Pero ahora hay voces que reclaman el retorno a una “normalidad” ortodoxa. Esto es lo que está sucediendo en Estados Unidos, cuyo ejemplo sería letal si se consolidara y, a su vez, se siguiera en otras partes del mundo. Como explicaba Paul Krugman en un reciente artículo en The New York Times, la retirada de ayudas a trabajadores con salarios bajos, propugnada por la administración republicana y por una parte muy influyente del mainstream económico-académico, no se va a sustituir tirando de ahorros y de patrimonio, ambos cada vez más escasos para esa importante y numerosa franja laboral. Esto puede ser extensible a Europa. El fin de las ayudas en un contexto dramático puede tener como consecuencia la contracción del consumo, la anemia de la demanda privada. Si a ello añadimos la paralización de inversiones, el escenario conduce a una grave contracción de la demanda agregada que inferirá caída de precios. Deflación. Los efectos son contrarios a los multiplicadores fiscales. Arrinconar los estímulos supone impactos des-multiplicadores, si se permite la expresión: menos prestaciones, menos ayudas remiten a menos gasto particular, reducción del consumo privado –y también del público– y, por ende, menores recaudaciones fiscales. Un bucle pernicioso.

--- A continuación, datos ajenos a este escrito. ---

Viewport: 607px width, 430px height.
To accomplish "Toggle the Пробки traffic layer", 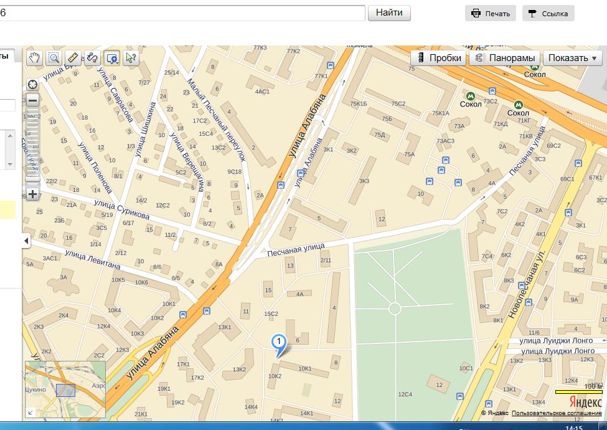I will (x=440, y=58).
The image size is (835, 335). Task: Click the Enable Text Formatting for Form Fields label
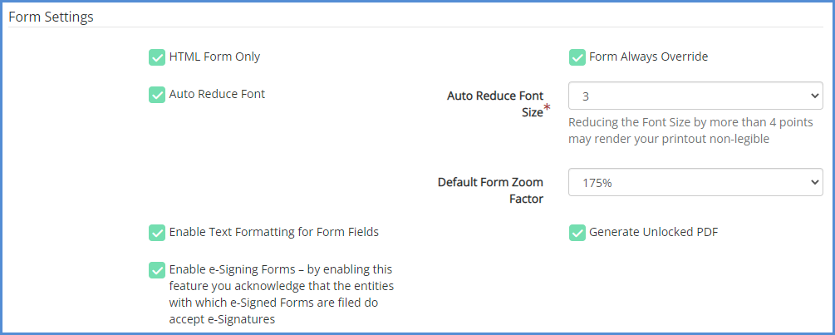(273, 233)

Las crisis económicas no son el momento propicio para obsesionarse con la evolución de la deuda y del déficit, a pesar de que los recordatorios para atajar su trayectoria negativa se invocan constantemente. Todo debe tener su momento histórico: esos problemas deben abordarse con celeridad cuando la economía se recupere, no antes. En 2008, Estados Unidos apostó por una mayor liquidez en los mercados con la profusión de estímulos. Y los indicadores se recuperaron en 2009, haciendo lo contrario que en 1930 y de lo que se impulsó en Europa en 2008. Ahora, la administración Trump se encastilla en principios de austeridad, y ya lanza sus soflamas al respecto. Esta es la garantía de que la recesión puede ser más severa, si tales preceptos acaban por triunfar y extenderse.